▸ **What is expected**
With the line containing "Viewport: 355px width, 328px height." as the start and the line containing "Open the Contribute" as the end, transcribe that span of the entries below exactly, including both.

Saved data entries
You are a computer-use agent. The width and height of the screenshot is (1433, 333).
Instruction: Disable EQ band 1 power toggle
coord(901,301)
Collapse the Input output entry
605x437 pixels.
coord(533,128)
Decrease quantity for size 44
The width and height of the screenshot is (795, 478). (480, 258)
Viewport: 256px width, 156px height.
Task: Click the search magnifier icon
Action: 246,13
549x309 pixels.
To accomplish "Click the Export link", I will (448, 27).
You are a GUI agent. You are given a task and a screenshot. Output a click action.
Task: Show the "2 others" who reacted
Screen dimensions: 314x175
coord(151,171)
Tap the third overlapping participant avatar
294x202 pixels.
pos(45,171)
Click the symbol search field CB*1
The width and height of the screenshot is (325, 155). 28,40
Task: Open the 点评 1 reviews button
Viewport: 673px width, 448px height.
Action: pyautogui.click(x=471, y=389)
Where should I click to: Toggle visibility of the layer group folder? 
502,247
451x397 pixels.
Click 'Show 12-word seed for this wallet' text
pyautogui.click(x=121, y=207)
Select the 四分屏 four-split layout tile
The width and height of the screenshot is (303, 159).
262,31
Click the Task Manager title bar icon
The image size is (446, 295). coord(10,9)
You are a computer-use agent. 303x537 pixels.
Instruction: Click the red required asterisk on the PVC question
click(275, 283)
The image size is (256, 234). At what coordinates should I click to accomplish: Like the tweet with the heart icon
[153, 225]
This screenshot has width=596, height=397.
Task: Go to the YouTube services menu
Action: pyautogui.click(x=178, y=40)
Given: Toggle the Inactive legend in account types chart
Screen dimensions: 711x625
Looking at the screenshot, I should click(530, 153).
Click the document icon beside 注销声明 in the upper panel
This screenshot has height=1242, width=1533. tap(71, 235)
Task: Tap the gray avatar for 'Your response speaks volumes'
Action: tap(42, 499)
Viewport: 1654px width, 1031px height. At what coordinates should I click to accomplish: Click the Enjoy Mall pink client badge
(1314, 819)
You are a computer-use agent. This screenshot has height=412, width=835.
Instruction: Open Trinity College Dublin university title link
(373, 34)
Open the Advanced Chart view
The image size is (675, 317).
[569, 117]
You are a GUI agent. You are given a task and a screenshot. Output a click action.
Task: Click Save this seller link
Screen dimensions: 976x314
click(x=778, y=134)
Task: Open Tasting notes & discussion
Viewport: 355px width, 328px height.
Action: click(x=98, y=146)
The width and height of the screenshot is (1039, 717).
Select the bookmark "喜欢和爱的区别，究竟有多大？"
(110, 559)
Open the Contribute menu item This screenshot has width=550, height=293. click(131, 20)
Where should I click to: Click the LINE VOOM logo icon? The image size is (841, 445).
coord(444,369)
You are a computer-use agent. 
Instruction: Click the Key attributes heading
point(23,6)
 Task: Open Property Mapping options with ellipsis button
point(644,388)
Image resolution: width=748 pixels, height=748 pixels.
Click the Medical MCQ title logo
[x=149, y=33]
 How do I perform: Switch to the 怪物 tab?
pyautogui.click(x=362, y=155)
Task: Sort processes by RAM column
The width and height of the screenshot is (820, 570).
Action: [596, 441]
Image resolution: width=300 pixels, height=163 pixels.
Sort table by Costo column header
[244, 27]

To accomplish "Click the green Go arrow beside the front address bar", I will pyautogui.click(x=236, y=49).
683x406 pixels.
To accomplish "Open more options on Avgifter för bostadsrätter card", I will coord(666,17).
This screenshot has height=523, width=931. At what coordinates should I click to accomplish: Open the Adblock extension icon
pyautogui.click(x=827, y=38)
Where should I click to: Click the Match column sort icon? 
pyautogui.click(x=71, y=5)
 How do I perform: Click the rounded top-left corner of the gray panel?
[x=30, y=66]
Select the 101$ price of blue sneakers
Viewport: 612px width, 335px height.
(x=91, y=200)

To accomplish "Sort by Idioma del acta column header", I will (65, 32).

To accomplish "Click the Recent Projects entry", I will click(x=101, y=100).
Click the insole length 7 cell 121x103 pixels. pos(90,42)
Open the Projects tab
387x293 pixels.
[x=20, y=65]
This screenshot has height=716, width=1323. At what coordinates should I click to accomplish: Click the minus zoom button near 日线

▸ **Exercise response**
Viewport: 355px width, 328px height.
Action: click(x=98, y=146)
The width and height of the screenshot is (1039, 717).
Select the bookmark "喜欢和爱的区别，究竟有多大？"
(110, 559)
Open the Contribute menu item This screenshot has width=550, height=293. click(131, 20)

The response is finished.